Catatan yang saya dapat dari dinasti Tang, rupanya tak tepat. Tanah ini bukan Ka-Ling, saya bisa pastikan itu bahwa mereka ini memang hindu, tapi bukan berasal dari Kalinga, bukan juga disebut orang Kling. Mereka ini jenis berbeda. Saya coba untuk menjajakinya dan yang paling tepat, mereka ini disebut orang Jiau-oa. Saya sudah coba ikuti penggambaran yang masuk dalam catatan-catatan Dinasti Liu Song, Liang, dan Tang. Tak salah lagi memang ada negeri ini di selatan. Di samudra selatan. Biar begitu, jalur yang saya halu agak berbeda dengan catatan yang sudah-sudah. Saya menempuhnya dari timur ibukota. Perjalanan menuju timur ibukota ini sekiranya makan waktu satu bulan penuh jika kau berjalan seharian dan istirahat hanya malam, kecuali untuk makan. Dari lautan di timur ibukota inilah pelayaran dimulai. Butuh sekitar satu satu setengah bulan untuk mencapai Pulu Kondor. Dari sana perlu perjalanan 15 hari untuk sampai di Da-zi. Setelahnya perlu 15 hari lagi menuju tenggara untuk sampai di jiau-oa ini. Umumnya negara-negara di selatan ini terletak di bagian barat daya Jiaozhi. Negara terdekat jaraknya terkira 3 sampai 5 ribu li, dan terjauh antar sekitar 20 sampai 30 ribu li. Sementara Jiau-oa ini bisa sampai 24 ribu li.
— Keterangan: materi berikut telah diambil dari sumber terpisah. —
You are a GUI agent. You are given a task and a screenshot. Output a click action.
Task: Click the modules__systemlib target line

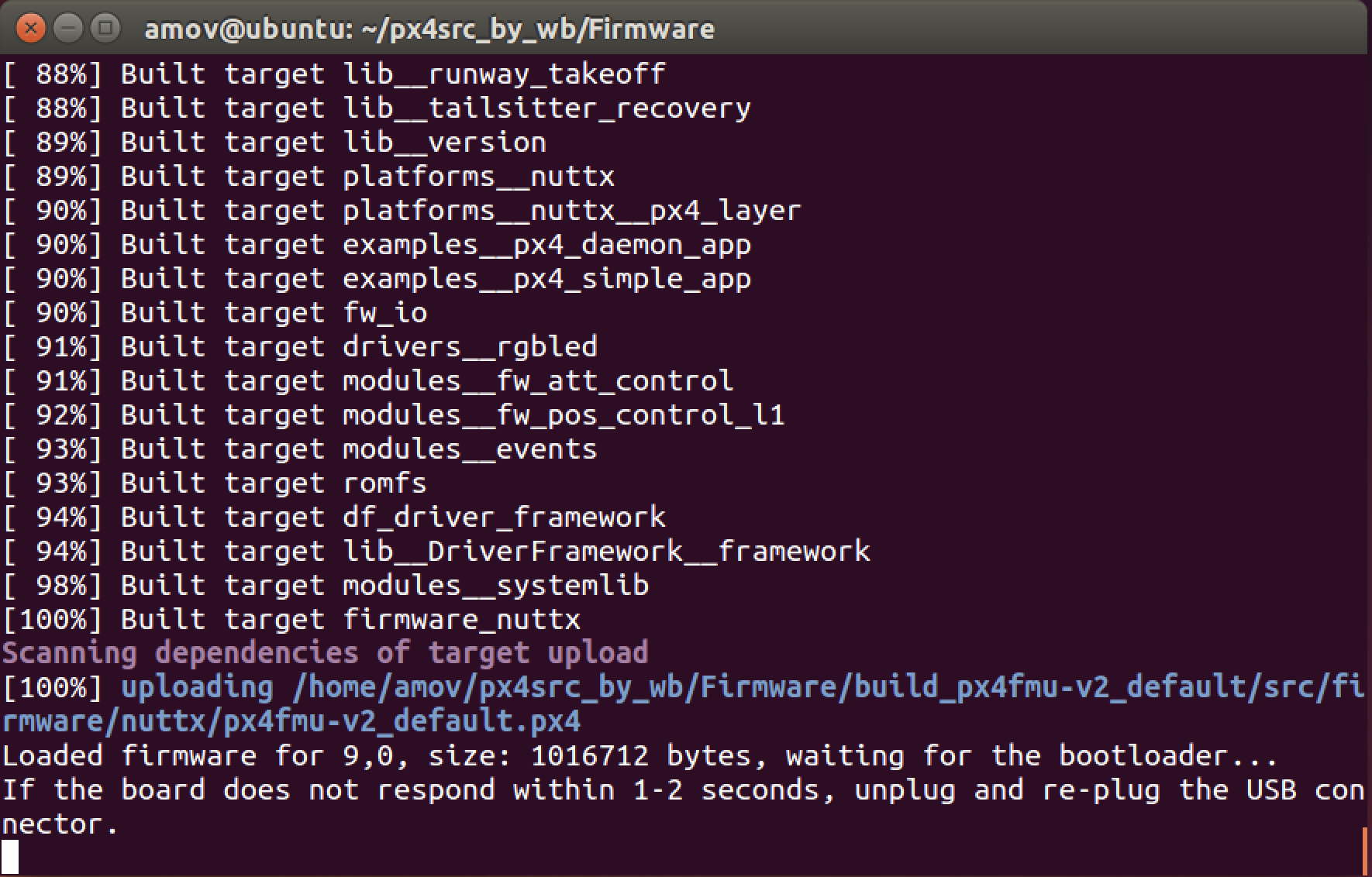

Pelabuhan di sini sibuk, orang dari macam-macam negeri banyak yang mendarat di sini, terlebih karena alamnya pantas untuk bercocok tanam. Pakaian mereka hanya terdiri dari sarung katun, dan tertutup bagian bawah sementara mereka biarkan dada mereka kesemuanya terbuka. Rambut mereka digerai bebas. Hanya wanita-wanita saja yang saya lihat mengenakan kain sulam yang terikat pada pinggang. Mereka banyak berjual dan menghasilkan. Beras, rami, kacang polong. Meski tak punya gandum di sini, hampir sama dengan yang berlaku di Siam. Saya dan juru bicara sampai dan akhirnya boleh menginap di kampung petani garam. Petani ini mendapat garam dari membuat petak-petak dan mendidihkan air laut hanya berkat sinar matahari. Selainnya, mereka pula menernak kambing, kerbau, sapi dan unggas. Nelayan ada cukup banyak dan biasa menghasil ikan dan kura-kura. Bisa dibilang negeri ini bergantung sepenuh hidup mereka atas ketersediaan alam, dan memang di sana-sini alam melimpah untuk mereka.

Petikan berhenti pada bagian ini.